Implict casts disappeared from syntactic init list expressions in C++

Richard Smith via cfe-commits cfe-commits at lists.llvm.org
Thu Oct 8 14:36:01 PDT 2015


There are some other open problems in this area:

- RecursiveASTVisitor on nested InitListExprs is currently worst-case
exponential time because it walks the syntactic and semantic forms
separately
- Tools such as "find all references to this function" need the semantic
form of every initializer, whether or not that initializer is actually used
for the initialization (it might be overridden through the use of a
designator)
- ...

Having thought about this for a while, I think the right answer is this:

The only difference between the syntactic and semantic forms of an
InitListExpr should be designated initializers and brace elision. In all
other respects, the syntactic and semantic forms should be identical -- in
particular, both should contain the results of performing the relevant
initialization sequences on the list elements, and we should extend the
syntactic form to include the implicit initializations for trailing
elements.

With that in hand, we should make RecursiveASTVisitor visit /only/ the
syntactic form.
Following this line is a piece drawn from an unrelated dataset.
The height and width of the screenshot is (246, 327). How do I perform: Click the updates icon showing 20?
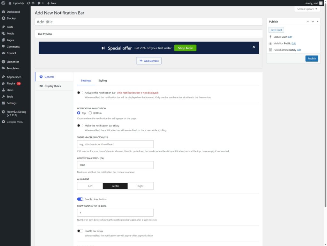tap(29, 3)
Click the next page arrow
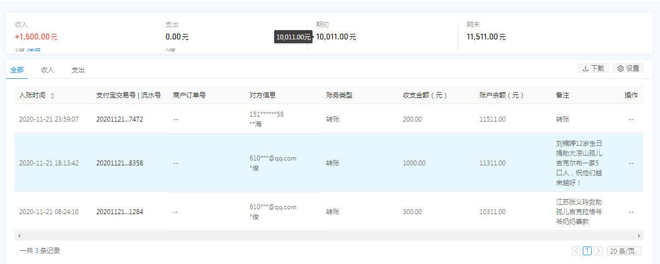 point(598,251)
The semantic ("simplified") form should only be used in
places where we want to know the semantic effect of the initialization
(after applying the designated initialization overriding rules and
inserting the elided braces), and is always derivable in a fairly
straightforward fashion from the syntactic form.

I think that's largely what you were suggesting below. Do you agree?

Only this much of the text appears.